═════ SELECTED TEXT

发表于科技

Observability for Notion’s Redis Queue

Grace Nguyen, Xiaoya He

Engineering

When a user performs an import or export action in Notion, our application servers add tasks to a task queue to be processed asynchronously. This is one of many examples of how we use a task queue to handle heavy-lift operations. During my 12-week internship, I had the opportunity to build a solution to a pressing Notion infrastructure concern: Our task queue had become difficult to scale and we didn’t know where all the tasks were coming from. To fix these problems, I implemented and deployed to production a queue proxy service, decoupling the queue internals from queue users and achieving full traffic observability.

Task queue architecture and challenges

Notion uses a queue system implemented on top of Redis to manage and execute async and background tasks. At any given time, our queue includes about 100 million tasks with an enqueuing rate of up to 10,000 tasks per second. The majority of enqueued tasks execute business logic for our product or serve as our cronjob processor. Tasks triggered by user actions make up only a quarter of the workload.

══════════
═════ RECORDED INFORMATION

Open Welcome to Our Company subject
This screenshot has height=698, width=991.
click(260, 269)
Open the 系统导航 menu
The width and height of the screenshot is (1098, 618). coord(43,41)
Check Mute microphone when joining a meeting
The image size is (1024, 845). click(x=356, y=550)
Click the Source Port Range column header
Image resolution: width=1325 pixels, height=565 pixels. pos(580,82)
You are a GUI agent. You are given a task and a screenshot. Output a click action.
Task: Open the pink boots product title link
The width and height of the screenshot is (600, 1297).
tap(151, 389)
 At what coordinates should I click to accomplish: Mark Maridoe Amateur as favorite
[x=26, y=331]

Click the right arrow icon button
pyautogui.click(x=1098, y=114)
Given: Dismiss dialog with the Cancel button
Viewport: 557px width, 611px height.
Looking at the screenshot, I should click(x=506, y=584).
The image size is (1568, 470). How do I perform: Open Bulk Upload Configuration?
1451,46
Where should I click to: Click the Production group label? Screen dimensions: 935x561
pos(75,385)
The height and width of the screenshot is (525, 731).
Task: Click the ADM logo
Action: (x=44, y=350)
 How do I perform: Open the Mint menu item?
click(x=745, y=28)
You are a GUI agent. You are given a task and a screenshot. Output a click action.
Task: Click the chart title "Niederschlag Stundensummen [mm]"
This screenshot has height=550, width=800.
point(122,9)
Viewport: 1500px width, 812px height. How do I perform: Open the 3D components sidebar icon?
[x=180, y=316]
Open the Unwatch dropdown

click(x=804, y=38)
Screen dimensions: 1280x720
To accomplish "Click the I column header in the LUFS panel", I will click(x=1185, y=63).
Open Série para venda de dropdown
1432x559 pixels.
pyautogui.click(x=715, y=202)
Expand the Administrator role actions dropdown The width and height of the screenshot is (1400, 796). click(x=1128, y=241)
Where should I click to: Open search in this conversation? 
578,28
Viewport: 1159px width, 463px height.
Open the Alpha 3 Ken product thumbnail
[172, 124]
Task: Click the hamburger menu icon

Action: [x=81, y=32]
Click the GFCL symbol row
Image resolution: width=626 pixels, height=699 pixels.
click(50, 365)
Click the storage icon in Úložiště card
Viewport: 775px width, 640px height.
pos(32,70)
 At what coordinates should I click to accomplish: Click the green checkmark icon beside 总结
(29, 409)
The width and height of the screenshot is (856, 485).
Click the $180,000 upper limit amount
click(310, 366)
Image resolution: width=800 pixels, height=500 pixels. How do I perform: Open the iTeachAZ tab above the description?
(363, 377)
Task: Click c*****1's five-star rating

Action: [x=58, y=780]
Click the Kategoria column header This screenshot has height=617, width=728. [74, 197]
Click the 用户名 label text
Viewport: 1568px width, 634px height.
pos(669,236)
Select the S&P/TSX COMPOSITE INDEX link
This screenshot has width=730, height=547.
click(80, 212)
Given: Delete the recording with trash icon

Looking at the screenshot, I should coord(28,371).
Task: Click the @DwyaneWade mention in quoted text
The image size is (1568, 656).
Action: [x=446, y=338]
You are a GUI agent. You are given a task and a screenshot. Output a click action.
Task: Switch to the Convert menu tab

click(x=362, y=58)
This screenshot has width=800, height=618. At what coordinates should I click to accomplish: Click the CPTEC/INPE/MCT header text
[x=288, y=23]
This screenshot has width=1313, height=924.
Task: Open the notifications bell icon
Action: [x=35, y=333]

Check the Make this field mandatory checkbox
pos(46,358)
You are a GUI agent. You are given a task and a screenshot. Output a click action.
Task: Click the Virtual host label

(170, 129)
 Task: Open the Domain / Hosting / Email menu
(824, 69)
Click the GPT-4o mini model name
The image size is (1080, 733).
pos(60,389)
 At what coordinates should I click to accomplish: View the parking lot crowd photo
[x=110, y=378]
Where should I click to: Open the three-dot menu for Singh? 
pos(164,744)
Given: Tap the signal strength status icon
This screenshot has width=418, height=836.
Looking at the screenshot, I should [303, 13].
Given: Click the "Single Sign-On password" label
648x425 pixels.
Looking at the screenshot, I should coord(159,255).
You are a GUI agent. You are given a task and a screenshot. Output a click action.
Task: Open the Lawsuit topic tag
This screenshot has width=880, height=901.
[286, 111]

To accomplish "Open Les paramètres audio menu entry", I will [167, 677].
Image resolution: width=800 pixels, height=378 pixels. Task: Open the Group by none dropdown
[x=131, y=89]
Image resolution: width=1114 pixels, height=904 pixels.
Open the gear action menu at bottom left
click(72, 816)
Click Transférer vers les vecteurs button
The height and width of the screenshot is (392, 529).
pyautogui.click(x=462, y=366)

══════════

* **THE TASK**: Return the section of the Notion Redis queue post from "Grace Nguyen, Xiaoya" up to and including "full traffic observability.", copied word for word.

* **THE SOLUTION**:
Grace Nguyen, Xiaoya He

Engineering

When a user performs an import or export action in Notion, our application servers add tasks to a task queue to be processed asynchronously. This is one of many examples of how we use a task queue to handle heavy-lift operations. During my 12-week internship, I had the opportunity to build a solution to a pressing Notion infrastructure concern: Our task queue had become difficult to scale and we didn’t know where all the tasks were coming from. To fix these problems, I implemented and deployed to production a queue proxy service, decoupling the queue internals from queue users and achieving full traffic observability.